При Дин-Ахмеде сложился и обычно соблюдался порядок, по которому ногайский адресат царского послания обязан был вставать, выслушивая государевы вопросы о здоровье и решение о жалованье, а после этого бить челом перед послом в знак благодарности. При переговорах с русскими послами в июле 1578 г. этим протоколом пренебрегли почти все ногайские сановники — Урус, Динбай, Бек, Ханбай, Саид-Ахмед и Кучук (правда, Саид-Ахмед обещал сообщать в Москву о внутриногайских делах, чем сгладил там негативное впечатление о себе). Лишь Ураз-Мухаммед и А к б. Шейх-Мамай исправно вставали и кланялись на встречах с послами; впрочем, Ак затем ограбил одного из них (ИКС, д. 8, л. 344 об. и сл.).
Пример нового отношения к России показал сам бий. Он принял Семена Зубатова, сидя «у себя перед избою», не встал «против государева жалованного слова и поклону» и на поминки «не бил челом». На недоуменные вопросы посла «ничего не отказал». Вскоре посольство подверглось грабежу при явном попустительстве Уруса. Лишь на прощальной аудиенции Зубатова бий снизошел до объяснения, процедив: «Как… будешь у своего государя, и ты скажи: не учнет деи государь твои ко мне поминков посылати, как к отцу моему Исмаилю и к брату моему Тинехмату, и государь б твои ко мне и послов своих не посылал — то у меня с ним последнее слово». Такое же недовольство размерами «жалованья» высказали и мирзы (НКС, д. 8, л. 338 об., 339).
Русское правительство оказалось в непростом положении: с одной стороны, нельзя было рвать отношения с ногаями, которые продолжали владеть огромным заволжским пространством и обладали сильной конницей (в то время царь постоянно старался привлекать ее к сражениям с литовцами); с другой стороны, невозможно было пойти на поводу державных настроений Уруса, удовлетворяя его неожиданные запросы. Да и не таков был царь Иван Васильевич, покоритель Казани и завоеватель Астрахани, гроза разномастных «немцев», чтобы сносить подобное обращение со стороны степного «князя». Посольские связи тогда не прервались, но русские предприняли демонстративную акцию.

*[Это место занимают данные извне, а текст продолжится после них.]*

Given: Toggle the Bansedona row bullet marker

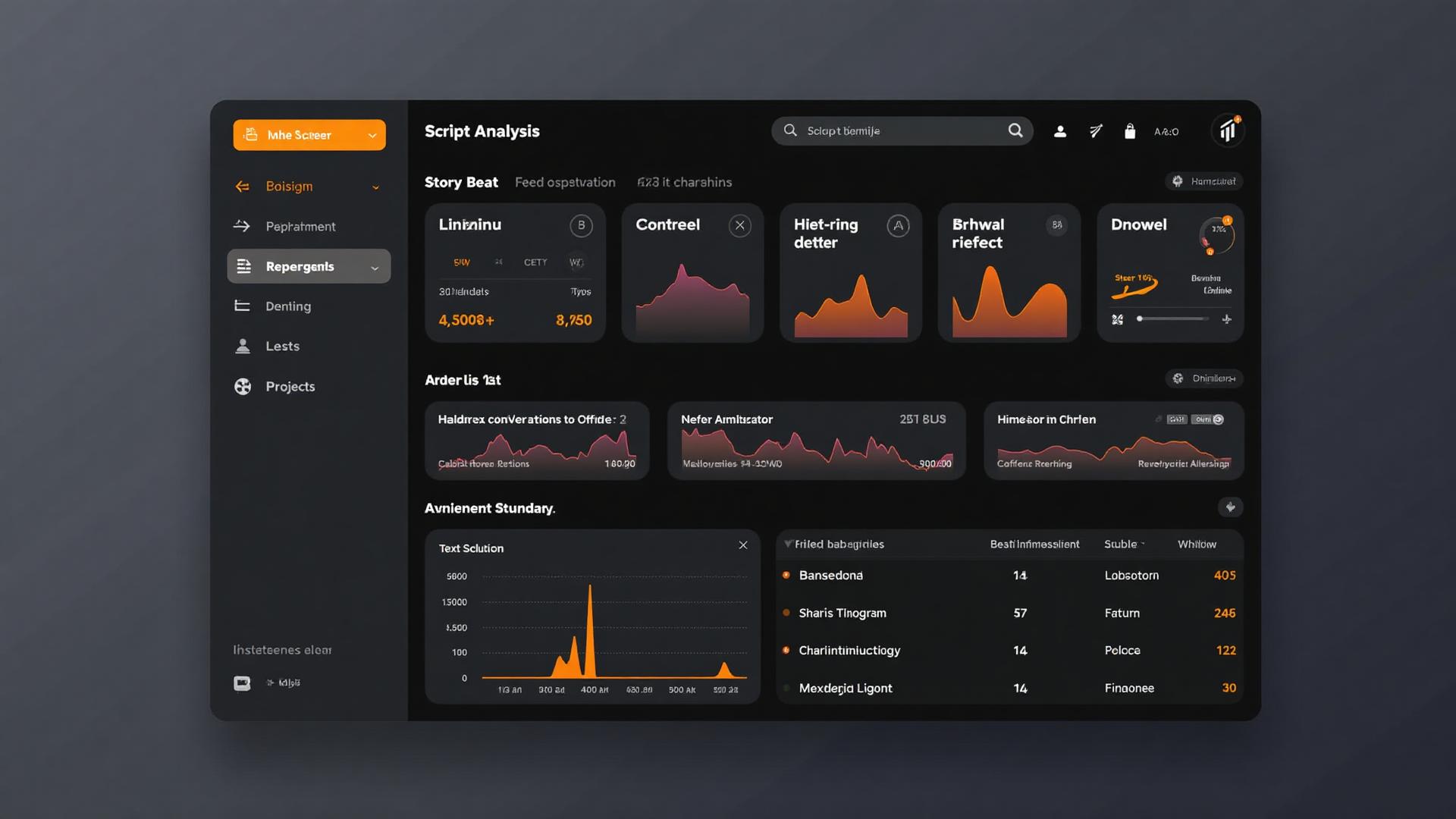Looking at the screenshot, I should point(786,576).
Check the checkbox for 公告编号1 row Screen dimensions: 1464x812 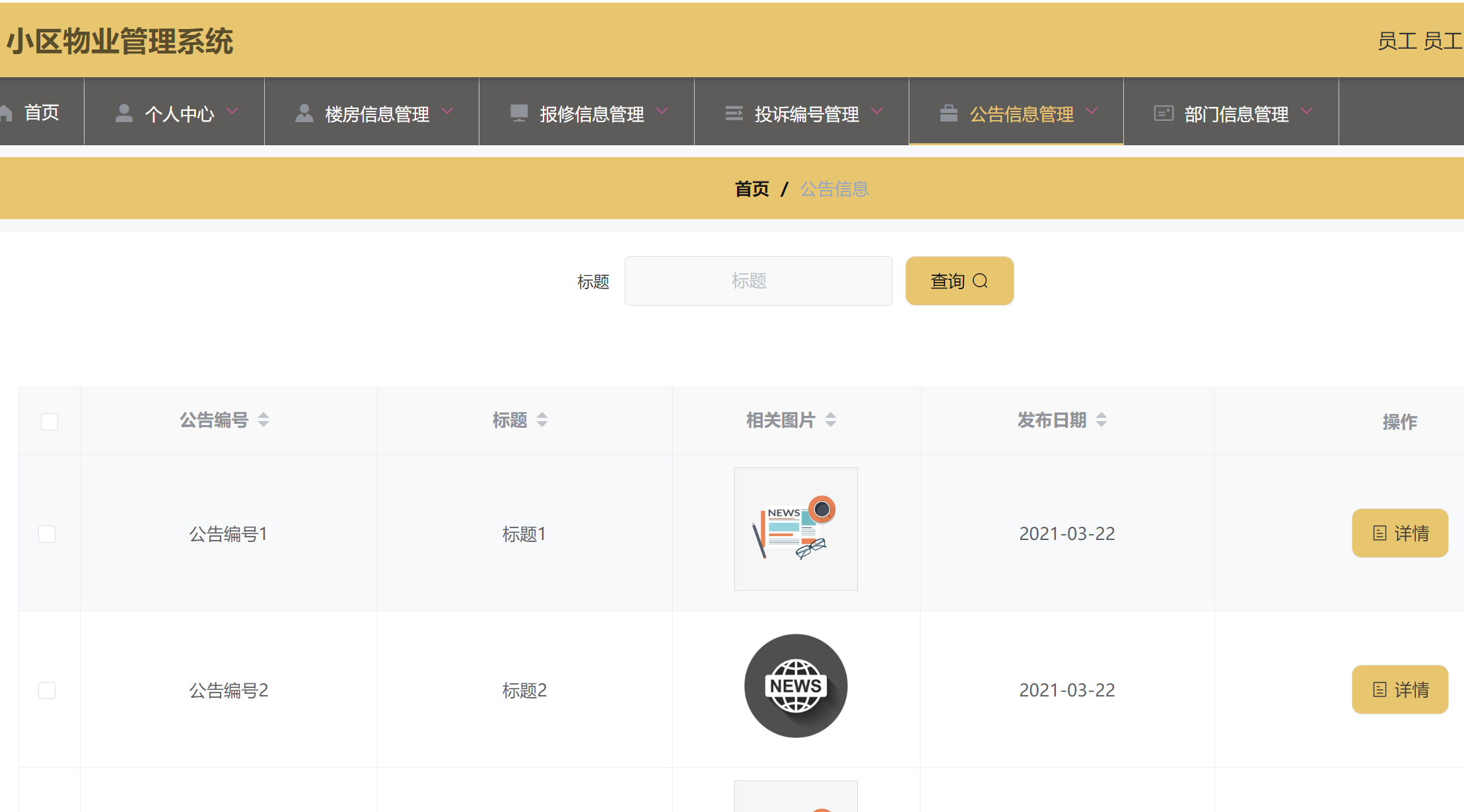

В 1579 г. следующий посол в ставке Уруса обратился к бию, не спешившись. Бий обомлел: «Тот сын боярский мне, сидя на коне, хотел посольство править!!! И коли он меня обезчестил — и он кобы (т. е. как бы. — В.Т.) тебя (царя. — В.Т.) обезчестил!» (НКС, д. 9, л. 25). Московский посланник объяснил, что сам «государь нашь велел мне к тебе ехать челом ударить на коне» (НКС, д. 10, л. 5). Естественно, Урус отказался от переговоров. То же повторилось в 1581 г. Бий устроил аудиенцию прибывшему из Москвы В. Перепелицыну, восседая в седле. Перепелицын тоже отказался спешиться и был стащен с коня «силно», отчего решил не передавать царское послание и поминки. Разъяренный Урус приказал изъять все содержимое посольского обоза; татарскую свиту Перепелицына продали в рабство в Мавераннахр (НКС, д. 10, л. 139 об., 140). Дважды русские послы были насильно задержаны в главной ногайской ставке — зимой 1579/80 и зимой 1585/86 г., фактически оказавшись в заложниках (в первый раз из-за подозрения в задержке делегации Уруса в Москве, во второй — в отместку и в ожидании объяснений по поводу разрушения казаками Сарайчука, а также из-за строительства русских крепостей на Волге и в Башкирии).